Wow! So, for example, Rubin (1986) would consider the problem of the causal effect of gender on, say, wages “ill defined” because there is no conceivable possibility of a male being female or vice versa in the same sense in which someone can take a drug or not. I probably don’t need to point out that the causal effect of gender on wages is a significant research question of considerable cultural, policy, and political import at the moment. What exactly it means for it to be “ill defined” I don’t know, though I could speculate.
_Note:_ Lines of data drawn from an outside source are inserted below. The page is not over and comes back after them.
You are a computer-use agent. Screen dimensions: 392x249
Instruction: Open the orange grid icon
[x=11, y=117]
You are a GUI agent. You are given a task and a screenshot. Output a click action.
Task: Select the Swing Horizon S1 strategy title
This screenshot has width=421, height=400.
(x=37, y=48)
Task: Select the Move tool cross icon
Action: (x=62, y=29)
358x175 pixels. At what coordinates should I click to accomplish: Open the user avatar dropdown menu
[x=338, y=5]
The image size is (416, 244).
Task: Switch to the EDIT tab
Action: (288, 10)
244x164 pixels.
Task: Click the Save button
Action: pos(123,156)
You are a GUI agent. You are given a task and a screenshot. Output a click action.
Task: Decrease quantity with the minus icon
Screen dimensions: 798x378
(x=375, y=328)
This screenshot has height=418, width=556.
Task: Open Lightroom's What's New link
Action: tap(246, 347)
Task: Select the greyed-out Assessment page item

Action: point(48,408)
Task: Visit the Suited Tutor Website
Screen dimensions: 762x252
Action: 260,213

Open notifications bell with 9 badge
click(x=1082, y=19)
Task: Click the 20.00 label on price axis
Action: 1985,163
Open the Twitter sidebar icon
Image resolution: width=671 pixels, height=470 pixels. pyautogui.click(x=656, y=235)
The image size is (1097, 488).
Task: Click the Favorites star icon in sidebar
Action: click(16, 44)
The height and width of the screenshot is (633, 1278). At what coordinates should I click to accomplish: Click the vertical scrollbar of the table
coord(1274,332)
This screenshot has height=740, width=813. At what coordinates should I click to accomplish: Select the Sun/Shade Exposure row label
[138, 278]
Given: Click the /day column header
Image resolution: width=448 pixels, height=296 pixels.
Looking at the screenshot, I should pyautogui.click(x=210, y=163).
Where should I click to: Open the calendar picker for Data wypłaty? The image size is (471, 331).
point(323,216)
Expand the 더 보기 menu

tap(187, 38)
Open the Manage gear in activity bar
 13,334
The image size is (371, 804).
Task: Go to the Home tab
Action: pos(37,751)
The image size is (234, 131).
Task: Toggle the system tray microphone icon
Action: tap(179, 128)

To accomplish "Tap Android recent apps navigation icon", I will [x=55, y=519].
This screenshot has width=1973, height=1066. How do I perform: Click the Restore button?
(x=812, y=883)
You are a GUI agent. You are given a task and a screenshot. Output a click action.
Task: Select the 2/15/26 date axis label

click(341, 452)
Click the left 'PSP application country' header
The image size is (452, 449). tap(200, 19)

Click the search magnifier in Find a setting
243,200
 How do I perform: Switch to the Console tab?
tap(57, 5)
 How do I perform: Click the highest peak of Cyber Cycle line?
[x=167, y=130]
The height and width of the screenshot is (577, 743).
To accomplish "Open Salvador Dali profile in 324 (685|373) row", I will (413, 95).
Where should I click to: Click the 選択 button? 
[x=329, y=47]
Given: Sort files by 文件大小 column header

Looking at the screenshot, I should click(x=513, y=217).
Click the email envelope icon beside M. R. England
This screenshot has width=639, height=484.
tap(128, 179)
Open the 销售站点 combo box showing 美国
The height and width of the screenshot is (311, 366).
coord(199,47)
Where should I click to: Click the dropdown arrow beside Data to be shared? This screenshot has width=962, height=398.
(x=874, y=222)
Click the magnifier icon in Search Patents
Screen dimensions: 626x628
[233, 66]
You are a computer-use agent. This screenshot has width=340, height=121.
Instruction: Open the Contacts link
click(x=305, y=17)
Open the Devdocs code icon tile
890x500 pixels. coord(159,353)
But I’ve downloaded Rubin (1986) and one day I may read it and find out.
Here are a couple of passages I highlighted in the paper by William Shadish:
[Campbell] is skeptical of the results of any single study, encouraging programs of research in which individual studies are imbued with different theoretical biases and, more important, inviting criticisms of studies by outside opponents who are often best situated to find the most compelling alternative explanations.
The regression discontinuity design  was invented in the 1950s by Campbell (Thistlewaite & Campbell, 1960), but a statistical proof of its unbiased estimate was provided by Rubin (1977) in the 1970s (an earlier unpublished proof was provided by Goldberger, 1972).
This I did not know. I may post more on the content of a few other papers in the collection. I’m still working my way through them.